Oil prices fell by over 1 per cent on Thursday as markets weighed macroeconomic concerns from the United States as well as other countries, with Brent futures losing $1.07 or 1.5 per cent to trade at $69.88 a barrel and the US West Texas Intermediate (WTI) crude futures declining by $1.13 or 1.7 per cent to $66.55 a barrel.

The market was depressed from risk that tariff wars between the US and other countries could hurt global demand.

On Thursday, US President Donald Trump threatened to slap a 200 per cent tariff on wine, cognac and other alcohol imports from Europe, in addition to previous tariffs.

According to market analysts, this has opened a new front in a global trade war and has sent jitters to investors who are worried about stiffer trade barriers around the world’s largest consumer market.

This latest move is in response to the European Union’s plan to impose tariffs on American whiskey and other products next month, which itself is a reaction to Mr Trump’s 25 per cent tariffs on steel and aluminum imports that took effect on Wednesday.

The American president has threatened to impose an array of trade penalties since returning to the White House in January, though he has postponed action on many of them.

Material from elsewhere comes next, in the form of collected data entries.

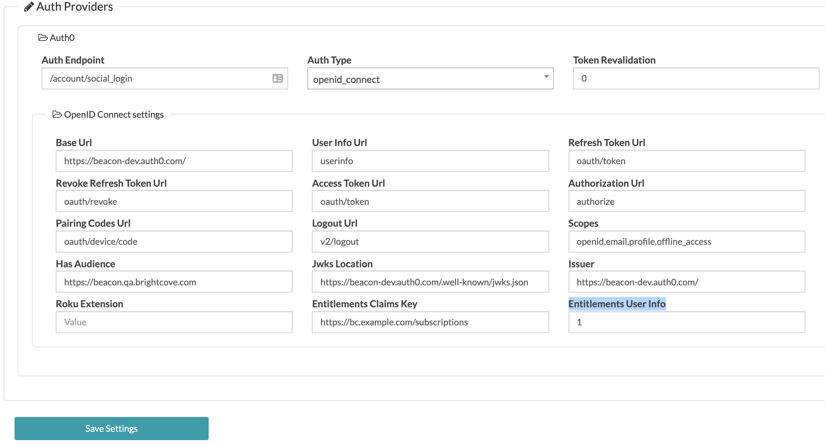
Task: Select the Jwks Location input
Action: pos(430,282)
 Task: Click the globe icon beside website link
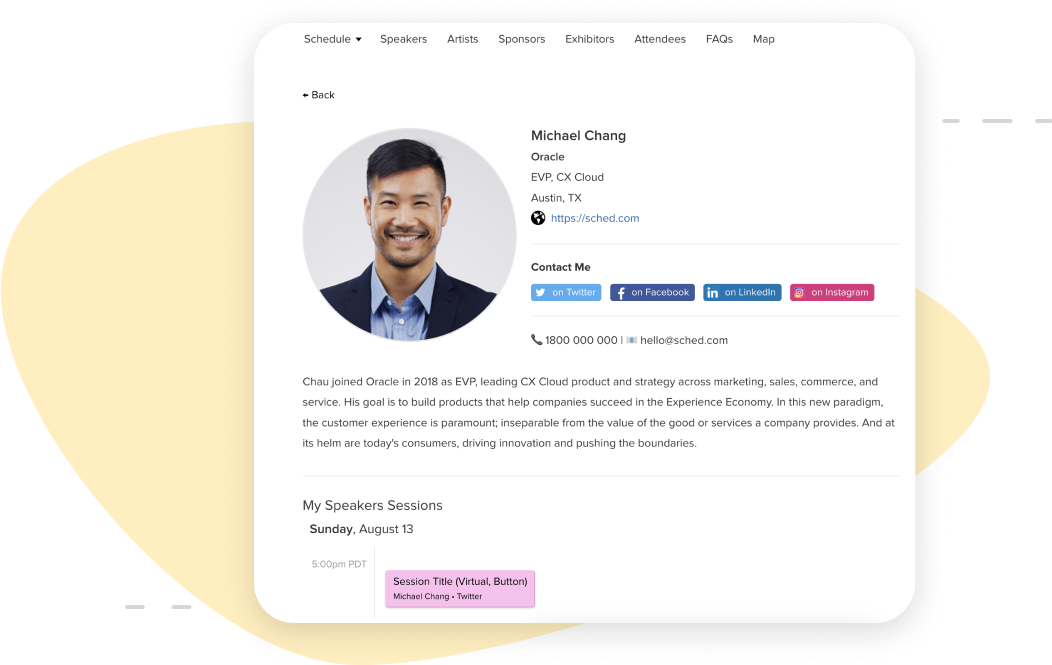point(538,218)
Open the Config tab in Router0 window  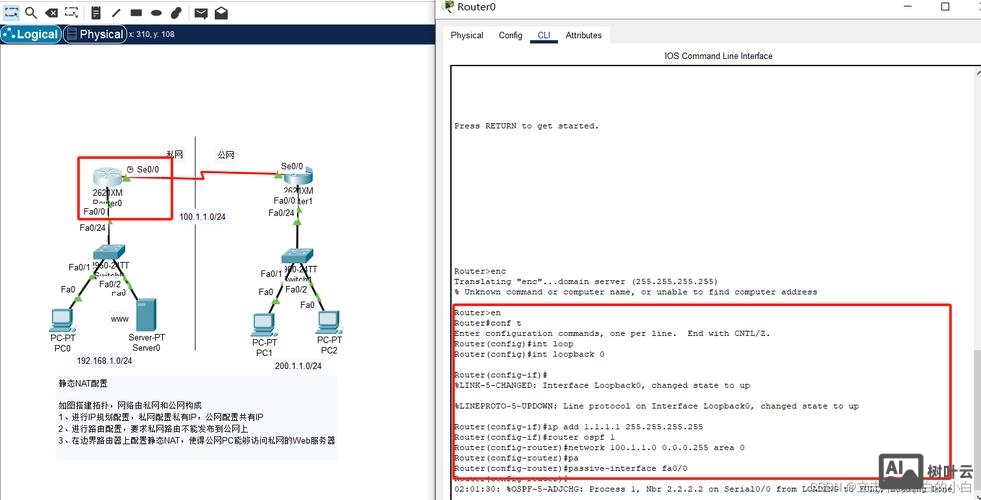point(510,35)
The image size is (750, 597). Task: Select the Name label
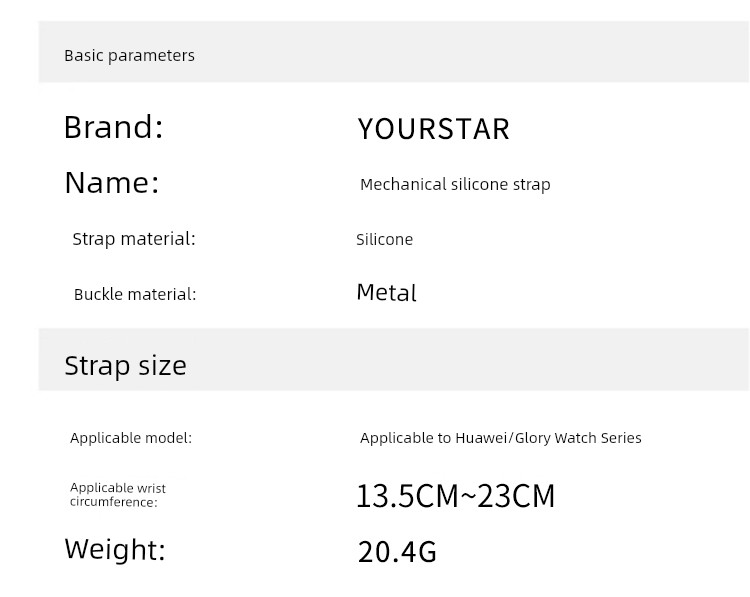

Also, uncertainty stemming from a US proposal for a Russia-Ukraine ceasefire also affected the market after Russian President Vladimir Putin said it agreed to stop fighting but any ceasefire should lead to a lasting peace and address root causes of the conflict.

The possibility of this could boost the availability of Russian oil.

Also on the supply front, the International Energy Agency reported that global oil supply could exceed demand by around 600,000 barrels per day this year, with global demand now expected to rise by just 1.03 million barrels per day, off last month’s forecast by 70,000 barrels per day.

The report cited deteriorating macroeconomic conditions, including escalating trade tensions.

Meanwhile, the Organisation of the Petroleum Exporting Countries said in its monthly report that the wider OPEC+ group which includes OPEC plus Russia and other allies, in February raised output by 363,000 barrels per day to 41.01 million barrels per day, led by Kazakhstan.

This comes as OPEC+ plans to phases out its most recent layer of output cuts beginning in April.